Screenshot grounding data
——
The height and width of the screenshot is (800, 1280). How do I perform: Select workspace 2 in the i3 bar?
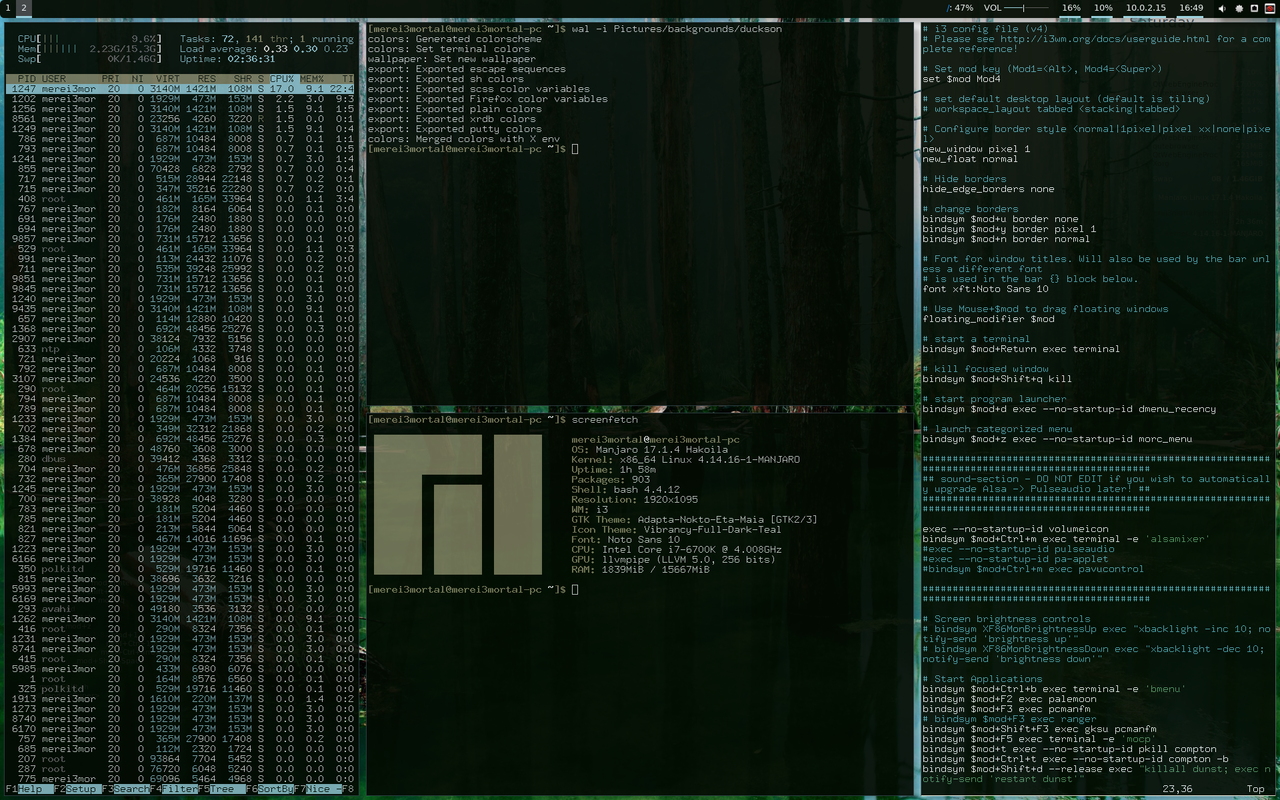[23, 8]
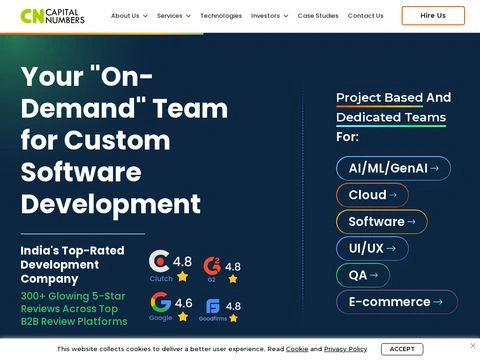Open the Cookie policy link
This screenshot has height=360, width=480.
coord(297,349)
——
**WHAT THE EXERCISE ASKS:** From the entries above, write out every line without a single change, skipping the images.

**ANSWER TO THIS TASK:**
The height and width of the screenshot is (800, 1280). How do I perform: Select workspace 2 in the i3 bar?
[23, 8]
Open the Cookie policy link
This screenshot has height=360, width=480.
coord(297,349)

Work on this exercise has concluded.